Put each line of the entries below into a JSON list of strings, one string per line, and omit any blank lines.

A run of entries
◇ ◇ ◇ ◇ ◇

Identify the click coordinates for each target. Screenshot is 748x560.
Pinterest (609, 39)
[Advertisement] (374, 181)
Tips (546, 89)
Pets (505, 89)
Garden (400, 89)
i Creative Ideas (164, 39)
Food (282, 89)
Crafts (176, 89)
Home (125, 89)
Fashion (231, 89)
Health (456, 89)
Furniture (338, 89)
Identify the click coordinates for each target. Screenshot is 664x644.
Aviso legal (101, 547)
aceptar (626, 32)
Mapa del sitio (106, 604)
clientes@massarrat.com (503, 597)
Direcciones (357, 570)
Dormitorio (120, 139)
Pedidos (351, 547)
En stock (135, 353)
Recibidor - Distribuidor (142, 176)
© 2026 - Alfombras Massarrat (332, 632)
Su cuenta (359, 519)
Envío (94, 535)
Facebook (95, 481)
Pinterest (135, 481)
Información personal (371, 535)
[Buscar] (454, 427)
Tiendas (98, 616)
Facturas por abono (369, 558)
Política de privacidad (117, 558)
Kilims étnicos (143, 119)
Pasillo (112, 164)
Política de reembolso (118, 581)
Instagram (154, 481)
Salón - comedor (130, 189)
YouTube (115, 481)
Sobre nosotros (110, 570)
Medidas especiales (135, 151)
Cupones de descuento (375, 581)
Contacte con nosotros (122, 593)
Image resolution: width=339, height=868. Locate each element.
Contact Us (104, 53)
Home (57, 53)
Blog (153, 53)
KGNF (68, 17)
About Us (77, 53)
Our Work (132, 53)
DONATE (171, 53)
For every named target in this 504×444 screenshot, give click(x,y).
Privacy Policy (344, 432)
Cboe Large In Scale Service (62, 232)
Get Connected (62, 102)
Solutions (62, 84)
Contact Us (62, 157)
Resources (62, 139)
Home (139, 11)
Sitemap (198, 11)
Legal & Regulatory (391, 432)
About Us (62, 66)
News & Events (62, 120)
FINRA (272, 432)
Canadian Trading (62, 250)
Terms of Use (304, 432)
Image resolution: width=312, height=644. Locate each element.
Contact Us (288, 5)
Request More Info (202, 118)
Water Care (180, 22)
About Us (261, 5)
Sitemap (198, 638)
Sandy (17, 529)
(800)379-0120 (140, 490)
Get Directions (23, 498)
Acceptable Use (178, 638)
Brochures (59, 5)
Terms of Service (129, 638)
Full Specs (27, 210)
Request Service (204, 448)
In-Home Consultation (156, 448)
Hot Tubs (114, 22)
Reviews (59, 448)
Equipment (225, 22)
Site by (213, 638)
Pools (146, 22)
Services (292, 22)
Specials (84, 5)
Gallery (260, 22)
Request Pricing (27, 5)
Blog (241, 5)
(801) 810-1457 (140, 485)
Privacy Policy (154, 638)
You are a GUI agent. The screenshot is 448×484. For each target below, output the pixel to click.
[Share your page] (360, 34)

◇ ◇ ◇ ◇ ◇

▸ **Answer to the exercise**:
[
  "Identify the click coordinates for each target. Screenshot is 748x560.",
  "Pinterest (609, 39)",
  "[Advertisement] (374, 181)",
  "Tips (546, 89)",
  "Pets (505, 89)",
  "Garden (400, 89)",
  "i Creative Ideas (164, 39)",
  "Food (282, 89)",
  "Crafts (176, 89)",
  "Home (125, 89)",
  "Fashion (231, 89)",
  "Health (456, 89)",
  "Furniture (338, 89)",
  "Identify the click coordinates for each target. Screenshot is 664x644.",
  "Aviso legal (101, 547)",
  "aceptar (626, 32)",
  "Mapa del sitio (106, 604)",
  "clientes@massarrat.com (503, 597)",
  "Direcciones (357, 570)",
  "Dormitorio (120, 139)",
  "Pedidos (351, 547)",
  "En stock (135, 353)",
  "Recibidor - Distribuidor (142, 176)",
  "© 2026 - Alfombras Massarrat (332, 632)",
  "Su cuenta (359, 519)",
  "Envío (94, 535)",
  "Facebook (95, 481)",
  "Pinterest (135, 481)",
  "Información personal (371, 535)",
  "[Buscar] (454, 427)",
  "Tiendas (98, 616)",
  "Facturas por abono (369, 558)",
  "Política de privacidad (117, 558)",
  "Kilims étnicos (143, 119)",
  "Pasillo (112, 164)",
  "Política de reembolso (118, 581)",
  "Instagram (154, 481)",
  "Salón - comedor (130, 189)",
  "YouTube (115, 481)",
  "Sobre nosotros (110, 570)",
  "Medidas especiales (135, 151)",
  "Cupones de descuento (375, 581)",
  "Contacte con nosotros (122, 593)",
  "Image resolution: width=339, height=868. Locate each element.",
  "Contact Us (104, 53)",
  "Home (57, 53)",
  "Blog (153, 53)",
  "KGNF (68, 17)",
  "About Us (77, 53)",
  "Our Work (132, 53)",
  "DONATE (171, 53)",
  "For every named target in this 504×444 screenshot, give click(x,y).",
  "Privacy Policy (344, 432)",
  "Cboe Large In Scale Service (62, 232)",
  "Get Connected (62, 102)",
  "Solutions (62, 84)",
  "Contact Us (62, 157)",
  "Resources (62, 139)",
  "Home (139, 11)",
  "Sitemap (198, 11)",
  "Legal & Regulatory (391, 432)",
  "About Us (62, 66)",
  "News & Events (62, 120)",
  "FINRA (272, 432)",
  "Canadian Trading (62, 250)",
  "Terms of Use (304, 432)",
  "Image resolution: width=312, height=644. Locate each element.",
  "Contact Us (288, 5)",
  "Request More Info (202, 118)",
  "Water Care (180, 22)",
  "About Us (261, 5)",
  "Sitemap (198, 638)",
  "Sandy (17, 529)",
  "(800)379-0120 (140, 490)",
  "Get Directions (23, 498)",
  "Acceptable Use (178, 638)",
  "Brochures (59, 5)",
  "Terms of Service (129, 638)",
  "Full Specs (27, 210)",
  "Request Service (204, 448)",
  "In-Home Consultation (156, 448)",
  "Hot Tubs (114, 22)",
  "Reviews (59, 448)",
  "Equipment (225, 22)",
  "Site by (213, 638)",
  "Pools (146, 22)",
  "Services (292, 22)",
  "Specials (84, 5)",
  "Gallery (260, 22)",
  "Request Pricing (27, 5)",
  "Blog (241, 5)",
  "(801) 810-1457 (140, 485)",
  "Privacy Policy (154, 638)",
  "You are a GUI agent. The screenshot is 448×484. For each target below, output the pixel to click.",
  "[Share your page] (360, 34)"
]